You are holding assets in trust for someone else informally

You are holding assets in trust for someone else informally

 

This is not uncommon in Singapore, and this part of the world. You may be asked to hold asset in trust informally for someone else, or you may want someone else to hold assets in trust for you or your beneficiary. For example:

  1. An elderly mother wants to name her son as the joint owner of her savings account.
  2. Your spouse is about to venture into a risky business, and thus transfers his core assets under your name.
  3. You are living in a country with political turbulence. You park your core assets in Singapore in your trusted family member or friend’s name.
  4. You are a guardian of your brother’s children. Your brother has passed away recently, and you are holding assets in trust for the benefit of his 3 children for the next 15 years.
  5. A religious organisation places the building fund in the name of an elder into a fixed deposit with a bank to enjoy better interest rate as a senior citizen.
  6. An elderly father gives money to his daughter to manage a share portfolio for him.

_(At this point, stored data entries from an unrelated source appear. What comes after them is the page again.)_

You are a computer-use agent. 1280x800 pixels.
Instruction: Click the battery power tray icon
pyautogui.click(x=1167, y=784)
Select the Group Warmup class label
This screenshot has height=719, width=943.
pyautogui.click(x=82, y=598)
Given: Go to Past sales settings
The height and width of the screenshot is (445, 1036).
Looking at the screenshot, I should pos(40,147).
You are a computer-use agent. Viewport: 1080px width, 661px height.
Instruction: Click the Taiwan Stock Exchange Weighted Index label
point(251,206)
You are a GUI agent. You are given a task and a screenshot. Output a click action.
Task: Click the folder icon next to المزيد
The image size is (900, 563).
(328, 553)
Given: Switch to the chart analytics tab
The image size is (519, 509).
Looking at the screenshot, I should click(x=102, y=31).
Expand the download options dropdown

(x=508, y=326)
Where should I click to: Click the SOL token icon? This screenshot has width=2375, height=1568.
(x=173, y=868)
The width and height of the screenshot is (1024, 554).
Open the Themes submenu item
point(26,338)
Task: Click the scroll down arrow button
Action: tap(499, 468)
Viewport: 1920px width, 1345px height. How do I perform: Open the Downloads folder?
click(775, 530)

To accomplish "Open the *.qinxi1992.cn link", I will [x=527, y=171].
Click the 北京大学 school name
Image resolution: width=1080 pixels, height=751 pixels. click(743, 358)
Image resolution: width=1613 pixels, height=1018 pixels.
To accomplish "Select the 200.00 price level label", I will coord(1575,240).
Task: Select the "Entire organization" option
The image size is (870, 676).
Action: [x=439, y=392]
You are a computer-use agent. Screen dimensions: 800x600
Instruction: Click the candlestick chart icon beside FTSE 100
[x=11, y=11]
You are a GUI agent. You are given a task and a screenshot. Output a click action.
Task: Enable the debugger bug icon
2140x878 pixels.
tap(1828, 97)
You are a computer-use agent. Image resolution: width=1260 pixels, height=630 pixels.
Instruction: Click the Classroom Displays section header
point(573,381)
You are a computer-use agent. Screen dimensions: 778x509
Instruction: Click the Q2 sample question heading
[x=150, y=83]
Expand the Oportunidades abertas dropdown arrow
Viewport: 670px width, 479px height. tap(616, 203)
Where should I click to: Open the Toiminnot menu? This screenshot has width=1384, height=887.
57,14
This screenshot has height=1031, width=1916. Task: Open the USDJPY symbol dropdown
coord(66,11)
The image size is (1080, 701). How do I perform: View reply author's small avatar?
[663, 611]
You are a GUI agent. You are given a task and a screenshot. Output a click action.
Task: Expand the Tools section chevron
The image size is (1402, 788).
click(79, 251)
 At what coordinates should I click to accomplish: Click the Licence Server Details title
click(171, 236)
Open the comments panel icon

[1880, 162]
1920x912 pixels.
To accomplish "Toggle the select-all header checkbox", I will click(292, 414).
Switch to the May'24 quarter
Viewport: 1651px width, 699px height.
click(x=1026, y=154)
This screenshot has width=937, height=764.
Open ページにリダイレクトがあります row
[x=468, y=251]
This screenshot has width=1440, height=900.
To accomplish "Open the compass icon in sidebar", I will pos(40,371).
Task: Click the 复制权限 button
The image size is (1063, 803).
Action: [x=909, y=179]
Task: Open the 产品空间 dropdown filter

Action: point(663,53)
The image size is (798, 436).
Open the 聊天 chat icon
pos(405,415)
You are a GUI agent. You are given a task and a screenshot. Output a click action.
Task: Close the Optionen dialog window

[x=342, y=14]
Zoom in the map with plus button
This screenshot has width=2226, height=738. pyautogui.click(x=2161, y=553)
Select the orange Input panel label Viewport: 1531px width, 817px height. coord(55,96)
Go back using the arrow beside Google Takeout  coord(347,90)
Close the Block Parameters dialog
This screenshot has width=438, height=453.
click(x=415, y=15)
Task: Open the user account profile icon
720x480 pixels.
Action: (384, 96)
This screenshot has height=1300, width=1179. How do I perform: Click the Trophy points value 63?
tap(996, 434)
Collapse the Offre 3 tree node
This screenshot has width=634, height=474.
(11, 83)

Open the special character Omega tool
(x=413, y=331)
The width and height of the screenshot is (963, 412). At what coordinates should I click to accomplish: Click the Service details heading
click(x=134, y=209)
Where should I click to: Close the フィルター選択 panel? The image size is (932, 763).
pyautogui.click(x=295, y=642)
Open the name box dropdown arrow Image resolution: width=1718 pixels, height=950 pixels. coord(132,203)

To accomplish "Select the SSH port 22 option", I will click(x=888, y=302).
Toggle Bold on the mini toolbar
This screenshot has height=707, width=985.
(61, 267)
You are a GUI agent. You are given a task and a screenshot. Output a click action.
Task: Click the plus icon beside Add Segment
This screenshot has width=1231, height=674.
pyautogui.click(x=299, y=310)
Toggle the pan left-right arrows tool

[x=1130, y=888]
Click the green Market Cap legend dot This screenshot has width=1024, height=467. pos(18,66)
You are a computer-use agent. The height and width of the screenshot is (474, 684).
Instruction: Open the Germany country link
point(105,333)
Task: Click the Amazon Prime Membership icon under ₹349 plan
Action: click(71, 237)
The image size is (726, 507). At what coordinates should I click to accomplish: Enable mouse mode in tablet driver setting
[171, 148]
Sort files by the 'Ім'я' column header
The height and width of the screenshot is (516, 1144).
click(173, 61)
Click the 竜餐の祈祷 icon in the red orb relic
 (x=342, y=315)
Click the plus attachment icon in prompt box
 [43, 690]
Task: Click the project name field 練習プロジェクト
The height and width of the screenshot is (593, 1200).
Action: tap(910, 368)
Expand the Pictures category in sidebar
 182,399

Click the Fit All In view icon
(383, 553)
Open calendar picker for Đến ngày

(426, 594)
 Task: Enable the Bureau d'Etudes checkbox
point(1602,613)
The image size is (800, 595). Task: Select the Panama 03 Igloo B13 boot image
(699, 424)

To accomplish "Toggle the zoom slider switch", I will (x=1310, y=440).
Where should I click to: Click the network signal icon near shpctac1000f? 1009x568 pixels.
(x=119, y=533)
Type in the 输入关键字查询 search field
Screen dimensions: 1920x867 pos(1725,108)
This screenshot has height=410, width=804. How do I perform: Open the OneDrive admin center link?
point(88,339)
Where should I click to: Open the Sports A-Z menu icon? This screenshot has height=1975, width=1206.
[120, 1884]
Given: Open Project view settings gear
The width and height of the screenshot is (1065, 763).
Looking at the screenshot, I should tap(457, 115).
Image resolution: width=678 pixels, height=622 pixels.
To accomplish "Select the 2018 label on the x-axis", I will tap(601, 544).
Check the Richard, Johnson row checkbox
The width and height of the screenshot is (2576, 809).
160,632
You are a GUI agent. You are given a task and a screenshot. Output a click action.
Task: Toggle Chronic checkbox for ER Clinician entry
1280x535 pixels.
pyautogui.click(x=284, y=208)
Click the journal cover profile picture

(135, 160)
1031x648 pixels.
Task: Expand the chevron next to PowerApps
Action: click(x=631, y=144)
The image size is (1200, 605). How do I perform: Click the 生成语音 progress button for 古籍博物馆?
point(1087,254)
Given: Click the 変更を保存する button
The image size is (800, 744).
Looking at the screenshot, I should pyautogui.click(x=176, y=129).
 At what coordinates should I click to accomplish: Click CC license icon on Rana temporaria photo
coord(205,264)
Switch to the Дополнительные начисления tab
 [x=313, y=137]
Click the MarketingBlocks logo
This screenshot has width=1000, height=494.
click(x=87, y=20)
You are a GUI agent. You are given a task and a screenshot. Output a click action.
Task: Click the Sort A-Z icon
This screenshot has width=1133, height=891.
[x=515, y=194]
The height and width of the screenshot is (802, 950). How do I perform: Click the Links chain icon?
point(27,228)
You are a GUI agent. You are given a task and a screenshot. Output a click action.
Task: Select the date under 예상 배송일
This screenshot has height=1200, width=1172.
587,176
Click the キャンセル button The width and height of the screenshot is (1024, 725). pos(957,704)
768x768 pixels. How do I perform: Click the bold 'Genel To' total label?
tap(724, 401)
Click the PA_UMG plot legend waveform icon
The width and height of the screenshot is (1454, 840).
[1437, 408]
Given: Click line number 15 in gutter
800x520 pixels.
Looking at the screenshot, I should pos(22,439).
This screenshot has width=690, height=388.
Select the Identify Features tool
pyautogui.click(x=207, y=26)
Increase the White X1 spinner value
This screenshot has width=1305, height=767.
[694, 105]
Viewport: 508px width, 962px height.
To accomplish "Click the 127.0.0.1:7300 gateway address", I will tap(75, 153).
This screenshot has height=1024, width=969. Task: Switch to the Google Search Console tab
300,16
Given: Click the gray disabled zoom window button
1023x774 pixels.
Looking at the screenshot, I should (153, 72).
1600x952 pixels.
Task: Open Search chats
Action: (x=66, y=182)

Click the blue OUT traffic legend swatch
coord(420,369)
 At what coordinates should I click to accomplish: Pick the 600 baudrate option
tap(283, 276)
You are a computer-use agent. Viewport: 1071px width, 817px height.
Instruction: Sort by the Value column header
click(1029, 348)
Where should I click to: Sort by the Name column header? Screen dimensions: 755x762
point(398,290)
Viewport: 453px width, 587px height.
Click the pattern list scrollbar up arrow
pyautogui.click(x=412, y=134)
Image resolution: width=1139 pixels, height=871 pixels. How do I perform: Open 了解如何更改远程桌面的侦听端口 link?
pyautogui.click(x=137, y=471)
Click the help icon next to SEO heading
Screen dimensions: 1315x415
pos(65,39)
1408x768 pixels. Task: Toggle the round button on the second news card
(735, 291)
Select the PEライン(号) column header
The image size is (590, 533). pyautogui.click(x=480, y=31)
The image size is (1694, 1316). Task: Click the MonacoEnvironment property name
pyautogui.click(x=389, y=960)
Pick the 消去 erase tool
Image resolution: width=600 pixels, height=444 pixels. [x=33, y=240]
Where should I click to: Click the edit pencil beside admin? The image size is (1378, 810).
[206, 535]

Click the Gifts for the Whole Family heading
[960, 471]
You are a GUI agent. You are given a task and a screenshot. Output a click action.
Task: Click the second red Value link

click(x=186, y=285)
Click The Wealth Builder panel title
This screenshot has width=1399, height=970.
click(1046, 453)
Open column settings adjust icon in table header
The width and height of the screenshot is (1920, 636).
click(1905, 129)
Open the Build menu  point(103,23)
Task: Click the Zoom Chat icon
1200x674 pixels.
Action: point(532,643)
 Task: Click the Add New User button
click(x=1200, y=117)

There are many other instances of holding assets in trust for someone else informally. There is nothing wrong about this so long as all stakeholders are aware of the matter, and the act is not done out of a less honourable intent. However, the issue can become sticky if one party passes away.

 

Estate Planning Implications & Problems

  1. Lack of communication. In the example of the elderly father entrusting his money to his daughter to manage his share portfolio, there is no documentation written. When the daughter subsequently dies in an accident. Her estate, including the share portfolio in her name, was divided between her husband and her children. The elderly father thus will have a hard time convincing his son-in-law that part of the share portfolio in the daughter’s estate rightfully belongs to him.
  2. Illogical but lawful flow of estate to the wrong party. In the guardian-related example, the guardian simply places the money, meant for his later brother’s children, in a fixed deposit in his own name. This guardian does not communicate this information properly to his spouse and does not make provisions for his brother’s children in his estate plan. His estate plan only makes provisions for his spouse and his own children. He dies 2 years later. When the spouse clears his estate, she “lawfully” keeps the money that was supposed to be meant for her husband’s nieces/nephews.
  3. Dilution of assets held in trust by the holder’s estate liabilities. In the example regarding the religious organization mentioned above, the elder passed away with substantial estate liabilities (resulting from mortgages). The mortgagee bank “net-offs” the fixed deposit from his estate liabilities. The situation becomes so bad that the organisation has to sue the estate of the elder to recover the “building fund”.

 

Estate Planning Solutions

  1. Communication. It is good practice to have proper documentation, even if it is as simple as a hand written note, to communicate the rightful intention of the assets and stakeholders. Otherwise, the surviving holder of the assets can easily say that the assets are meant to be a gift and keep them for his own benefit.
  2. Set up a formal trust to hold the assets. If the assets are significant, consider setting up a proper asset protection trust to hold these assets formally.
  3. Update your will. Update your will to indicate the rightful beneficiary of the trust assets.
  4. Update your life insurance nomination. If the assets are placed in an insurance policy, use the S49M revocable nomination to ensure the assets go back to the rightful owner.
  5. Segregate and ring fence the trust assets. Segregate the trust assets from your personal assets to prevent dilution from your estate liabilities. Ring-fence these assets if possible.